The DREAMers, Trump’s blackmail card
Last Wednesday (Sept. 13), Donald Trump met with Democratic leaders of Congress to reach a legislative accord that might protect the DREAMers, undocumented youths who came to the United States in infancy and are studying or engaged in professional activities.
The Republican executive has conditioned that accord to the tightening of the so-called border security, although at present without measures that point explicitly to the construction of a wall along the Mexican border, one of his main campaign promises.
It should be remembered that the almost 800,000 DREAMers were temporarily protected from deportation by the Deferred Action for Childhood Arrivals (DACA), a process created by former President Barack Obama, and canceled by Trump himself 10 days ago.
It is clear that these students and professionals cannot go on with their lives in a dignified way without a permanent solution to their stay in the country where they grew up and have undertaken all their activities.

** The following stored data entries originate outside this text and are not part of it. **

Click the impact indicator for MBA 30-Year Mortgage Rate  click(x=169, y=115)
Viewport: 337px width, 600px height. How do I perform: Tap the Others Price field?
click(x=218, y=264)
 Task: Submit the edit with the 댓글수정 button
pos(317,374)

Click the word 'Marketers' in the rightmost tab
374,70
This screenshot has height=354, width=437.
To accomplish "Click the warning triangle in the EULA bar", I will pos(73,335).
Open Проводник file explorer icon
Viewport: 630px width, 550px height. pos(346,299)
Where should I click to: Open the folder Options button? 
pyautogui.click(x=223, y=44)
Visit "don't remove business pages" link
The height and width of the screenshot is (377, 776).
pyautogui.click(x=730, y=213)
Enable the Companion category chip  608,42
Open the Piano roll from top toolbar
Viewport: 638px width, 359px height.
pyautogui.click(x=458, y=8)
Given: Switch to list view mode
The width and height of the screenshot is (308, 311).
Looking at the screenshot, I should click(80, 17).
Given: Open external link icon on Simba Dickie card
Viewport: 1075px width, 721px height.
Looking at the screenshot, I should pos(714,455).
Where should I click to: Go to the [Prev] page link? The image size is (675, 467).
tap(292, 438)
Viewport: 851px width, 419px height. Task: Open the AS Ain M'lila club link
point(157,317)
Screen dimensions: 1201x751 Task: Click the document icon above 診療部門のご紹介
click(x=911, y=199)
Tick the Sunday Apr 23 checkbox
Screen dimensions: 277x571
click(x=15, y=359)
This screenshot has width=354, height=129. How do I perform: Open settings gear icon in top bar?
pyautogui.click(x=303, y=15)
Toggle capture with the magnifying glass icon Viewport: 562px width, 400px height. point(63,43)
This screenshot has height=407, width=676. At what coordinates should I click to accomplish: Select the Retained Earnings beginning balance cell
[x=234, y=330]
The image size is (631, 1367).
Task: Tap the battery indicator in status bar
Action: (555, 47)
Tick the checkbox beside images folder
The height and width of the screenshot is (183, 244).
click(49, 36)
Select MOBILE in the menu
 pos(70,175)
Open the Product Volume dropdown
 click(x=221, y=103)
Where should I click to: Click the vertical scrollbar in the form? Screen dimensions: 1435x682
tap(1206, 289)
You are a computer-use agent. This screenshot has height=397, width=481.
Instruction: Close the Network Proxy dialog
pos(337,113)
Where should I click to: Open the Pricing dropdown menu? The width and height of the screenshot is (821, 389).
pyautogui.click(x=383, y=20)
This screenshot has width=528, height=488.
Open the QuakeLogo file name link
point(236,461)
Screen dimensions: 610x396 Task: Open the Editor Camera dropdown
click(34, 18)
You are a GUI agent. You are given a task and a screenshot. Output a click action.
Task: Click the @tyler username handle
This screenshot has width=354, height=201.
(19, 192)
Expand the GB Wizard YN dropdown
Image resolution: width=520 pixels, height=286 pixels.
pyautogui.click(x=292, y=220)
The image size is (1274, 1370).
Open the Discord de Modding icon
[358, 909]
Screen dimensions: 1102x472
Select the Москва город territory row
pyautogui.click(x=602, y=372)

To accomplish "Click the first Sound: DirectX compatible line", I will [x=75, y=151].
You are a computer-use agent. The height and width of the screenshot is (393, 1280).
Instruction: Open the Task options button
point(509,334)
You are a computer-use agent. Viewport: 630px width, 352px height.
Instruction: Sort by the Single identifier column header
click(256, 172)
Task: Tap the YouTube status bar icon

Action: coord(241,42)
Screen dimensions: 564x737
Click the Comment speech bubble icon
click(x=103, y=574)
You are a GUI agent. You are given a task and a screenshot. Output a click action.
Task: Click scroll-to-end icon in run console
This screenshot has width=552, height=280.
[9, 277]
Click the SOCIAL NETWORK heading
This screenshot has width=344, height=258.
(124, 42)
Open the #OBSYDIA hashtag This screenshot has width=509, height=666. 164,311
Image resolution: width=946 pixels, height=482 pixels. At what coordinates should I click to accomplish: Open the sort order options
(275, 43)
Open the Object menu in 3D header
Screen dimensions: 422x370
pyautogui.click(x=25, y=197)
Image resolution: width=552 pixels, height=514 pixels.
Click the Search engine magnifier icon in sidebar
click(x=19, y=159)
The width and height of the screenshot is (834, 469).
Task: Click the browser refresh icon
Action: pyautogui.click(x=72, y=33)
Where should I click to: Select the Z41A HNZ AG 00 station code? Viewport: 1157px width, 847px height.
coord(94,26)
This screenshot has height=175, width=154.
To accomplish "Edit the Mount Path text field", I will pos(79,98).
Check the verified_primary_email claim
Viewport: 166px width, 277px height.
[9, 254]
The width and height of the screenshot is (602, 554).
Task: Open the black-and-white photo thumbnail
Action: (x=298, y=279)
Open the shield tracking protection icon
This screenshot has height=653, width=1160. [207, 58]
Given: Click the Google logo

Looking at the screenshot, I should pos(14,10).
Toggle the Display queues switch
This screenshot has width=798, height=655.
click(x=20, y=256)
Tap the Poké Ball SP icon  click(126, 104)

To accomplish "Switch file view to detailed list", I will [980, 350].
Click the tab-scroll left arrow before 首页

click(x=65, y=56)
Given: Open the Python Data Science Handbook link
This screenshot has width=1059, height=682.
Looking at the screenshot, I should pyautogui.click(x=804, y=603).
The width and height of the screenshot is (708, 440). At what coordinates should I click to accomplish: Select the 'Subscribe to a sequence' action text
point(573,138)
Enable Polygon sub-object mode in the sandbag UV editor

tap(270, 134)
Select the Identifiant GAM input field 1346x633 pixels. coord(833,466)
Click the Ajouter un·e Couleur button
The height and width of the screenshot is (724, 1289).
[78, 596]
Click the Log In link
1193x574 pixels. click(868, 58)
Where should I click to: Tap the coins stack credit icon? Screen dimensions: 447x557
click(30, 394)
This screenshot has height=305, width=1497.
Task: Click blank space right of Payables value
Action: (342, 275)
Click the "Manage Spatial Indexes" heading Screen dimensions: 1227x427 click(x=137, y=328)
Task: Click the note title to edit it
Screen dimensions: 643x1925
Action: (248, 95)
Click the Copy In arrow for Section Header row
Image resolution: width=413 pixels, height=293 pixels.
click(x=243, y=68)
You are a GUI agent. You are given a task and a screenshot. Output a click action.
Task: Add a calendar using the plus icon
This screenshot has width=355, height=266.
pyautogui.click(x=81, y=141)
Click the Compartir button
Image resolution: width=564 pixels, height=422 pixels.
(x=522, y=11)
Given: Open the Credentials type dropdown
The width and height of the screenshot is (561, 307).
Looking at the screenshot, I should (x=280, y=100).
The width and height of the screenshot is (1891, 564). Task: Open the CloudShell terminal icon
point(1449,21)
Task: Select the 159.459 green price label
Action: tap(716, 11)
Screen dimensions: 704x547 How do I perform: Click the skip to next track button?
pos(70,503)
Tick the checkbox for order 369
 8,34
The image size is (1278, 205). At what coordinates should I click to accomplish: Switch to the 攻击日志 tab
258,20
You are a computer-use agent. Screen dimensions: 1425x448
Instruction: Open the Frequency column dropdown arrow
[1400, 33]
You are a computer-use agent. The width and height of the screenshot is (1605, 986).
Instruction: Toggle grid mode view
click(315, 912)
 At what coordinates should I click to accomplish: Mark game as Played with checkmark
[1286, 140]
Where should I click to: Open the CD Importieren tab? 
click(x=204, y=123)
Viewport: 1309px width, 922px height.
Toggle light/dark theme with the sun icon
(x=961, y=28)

Significantly, the Mexican government announced yesterday (Sept. 14) that the topic of a permanent solution for the DREAMers was tackled in a telephone conversation between Trump and President Enrique Peña Nieto. According to a press release from the Mexican government, Trump expressed optimism that the U.S. Congress would reach a solution benefiting the youths who are now in the project.
Two reflections are pertinent. First, the true basic solution is the granting of full citizenship. From cultural, economic, emotional and social standpoints, the young people in question are already U.S. citizens.
These are not people who form a separate community in the United States but, in one way or another, they have assimilated here. Therefore, the refusal to grant them the legal status befitting their situation is inhumane for the “dreamers” themselves and those around them.
Second, recent events show that the magnate used the threat to deport hundreds of thousands of people — whose contribution is vital to the U.S. economy — to achieve his paranoid and xenophobic objectives regarding the border the U.S. shares with Mexico.
This has no relation whatever with the young immigrants, inasmuch as they did not cross the border on their initiative or are persons who commute from one side to the other. To summarize, in a cruel and outrageous manner, Trump used them as bargaining chips and even as hostages.
That is why the cancellation of DACA and the anguish caused to millions of people — the youngsters, their families and countless people who have supported them — have been revealed as a social blackmail imposed by Trump for the purpose of financing an illusory idea of border security that is both immoral and racist.
[PHOTO AT TOP shows President Trump meeting with Democratic leaders Nancy Pelosi and Chuck Shumer, next to her. Second from left is Mitch McConnell, Republican leader of the Senate.]